##### Material for the task #####

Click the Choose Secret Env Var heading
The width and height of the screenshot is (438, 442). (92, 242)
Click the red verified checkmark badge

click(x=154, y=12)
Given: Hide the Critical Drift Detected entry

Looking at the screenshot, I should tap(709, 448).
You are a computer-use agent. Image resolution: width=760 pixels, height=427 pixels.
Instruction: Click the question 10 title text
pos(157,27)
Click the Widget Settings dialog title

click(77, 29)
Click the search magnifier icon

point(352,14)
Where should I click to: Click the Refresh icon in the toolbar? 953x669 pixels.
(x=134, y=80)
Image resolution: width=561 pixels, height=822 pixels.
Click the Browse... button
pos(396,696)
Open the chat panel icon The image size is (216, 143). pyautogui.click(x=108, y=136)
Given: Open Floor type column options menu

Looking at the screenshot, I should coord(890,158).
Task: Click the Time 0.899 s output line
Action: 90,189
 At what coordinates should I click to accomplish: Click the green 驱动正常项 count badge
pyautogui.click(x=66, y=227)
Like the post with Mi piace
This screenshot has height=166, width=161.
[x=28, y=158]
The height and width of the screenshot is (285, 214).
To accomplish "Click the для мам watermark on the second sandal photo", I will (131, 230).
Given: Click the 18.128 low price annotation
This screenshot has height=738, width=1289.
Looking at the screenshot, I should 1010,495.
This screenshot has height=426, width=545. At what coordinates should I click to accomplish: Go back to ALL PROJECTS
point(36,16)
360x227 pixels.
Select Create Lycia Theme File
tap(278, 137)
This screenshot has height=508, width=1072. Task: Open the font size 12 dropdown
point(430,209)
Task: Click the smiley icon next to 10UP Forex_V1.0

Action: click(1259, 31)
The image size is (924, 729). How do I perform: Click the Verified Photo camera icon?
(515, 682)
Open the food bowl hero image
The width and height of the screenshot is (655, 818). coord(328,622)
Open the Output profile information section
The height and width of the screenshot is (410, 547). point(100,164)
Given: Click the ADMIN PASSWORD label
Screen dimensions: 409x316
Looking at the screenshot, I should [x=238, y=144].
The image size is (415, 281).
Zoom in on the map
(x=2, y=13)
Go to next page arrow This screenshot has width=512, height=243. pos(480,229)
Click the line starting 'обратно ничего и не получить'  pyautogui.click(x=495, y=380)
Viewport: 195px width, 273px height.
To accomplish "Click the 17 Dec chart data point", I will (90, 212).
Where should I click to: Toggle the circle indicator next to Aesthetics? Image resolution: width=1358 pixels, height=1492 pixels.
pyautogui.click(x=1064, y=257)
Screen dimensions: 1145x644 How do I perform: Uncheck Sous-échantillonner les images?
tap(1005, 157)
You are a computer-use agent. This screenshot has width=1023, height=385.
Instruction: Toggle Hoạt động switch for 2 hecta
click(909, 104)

#####

Rewrite all of the lines above, changing every "Image resolution" to "Screen size" and leaving everything else untouched.

Click the Choose Secret Env Var heading
The width and height of the screenshot is (438, 442). (92, 242)
Click the red verified checkmark badge

click(x=154, y=12)
Given: Hide the Critical Drift Detected entry

Looking at the screenshot, I should tap(709, 448).
You are a computer-use agent. Screen size: width=760 pixels, height=427 pixels.
Instruction: Click the question 10 title text
pos(157,27)
Click the Widget Settings dialog title

click(77, 29)
Click the search magnifier icon

point(352,14)
Where should I click to: Click the Refresh icon in the toolbar? 953x669 pixels.
(x=134, y=80)
Screen size: width=561 pixels, height=822 pixels.
Click the Browse... button
pos(396,696)
Open the chat panel icon The image size is (216, 143). pyautogui.click(x=108, y=136)
Given: Open Floor type column options menu

Looking at the screenshot, I should coord(890,158).
Task: Click the Time 0.899 s output line
Action: 90,189
 At what coordinates should I click to accomplish: Click the green 驱动正常项 count badge
pyautogui.click(x=66, y=227)
Like the post with Mi piace
This screenshot has height=166, width=161.
[x=28, y=158]
The height and width of the screenshot is (285, 214).
To accomplish "Click the для мам watermark on the second sandal photo", I will (131, 230).
Given: Click the 18.128 low price annotation
This screenshot has height=738, width=1289.
Looking at the screenshot, I should 1010,495.
This screenshot has height=426, width=545. At what coordinates should I click to accomplish: Go back to ALL PROJECTS
point(36,16)
360x227 pixels.
Select Create Lycia Theme File
tap(278, 137)
This screenshot has height=508, width=1072. Task: Open the font size 12 dropdown
point(430,209)
Task: Click the smiley icon next to 10UP Forex_V1.0

Action: click(1259, 31)
The image size is (924, 729). How do I perform: Click the Verified Photo camera icon?
(515, 682)
Open the food bowl hero image
The width and height of the screenshot is (655, 818). coord(328,622)
Open the Output profile information section
The height and width of the screenshot is (410, 547). point(100,164)
Given: Click the ADMIN PASSWORD label
Screen dimensions: 409x316
Looking at the screenshot, I should [x=238, y=144].
The image size is (415, 281).
Zoom in on the map
(x=2, y=13)
Go to next page arrow This screenshot has width=512, height=243. pos(480,229)
Click the line starting 'обратно ничего и не получить'  pyautogui.click(x=495, y=380)
Viewport: 195px width, 273px height.
To accomplish "Click the 17 Dec chart data point", I will (90, 212).
Where should I click to: Toggle the circle indicator next to Aesthetics? Screen size: width=1358 pixels, height=1492 pixels.
pyautogui.click(x=1064, y=257)
Screen dimensions: 1145x644 How do I perform: Uncheck Sous-échantillonner les images?
tap(1005, 157)
You are a computer-use agent. This screenshot has width=1023, height=385.
Instruction: Toggle Hoạt động switch for 2 hecta
click(909, 104)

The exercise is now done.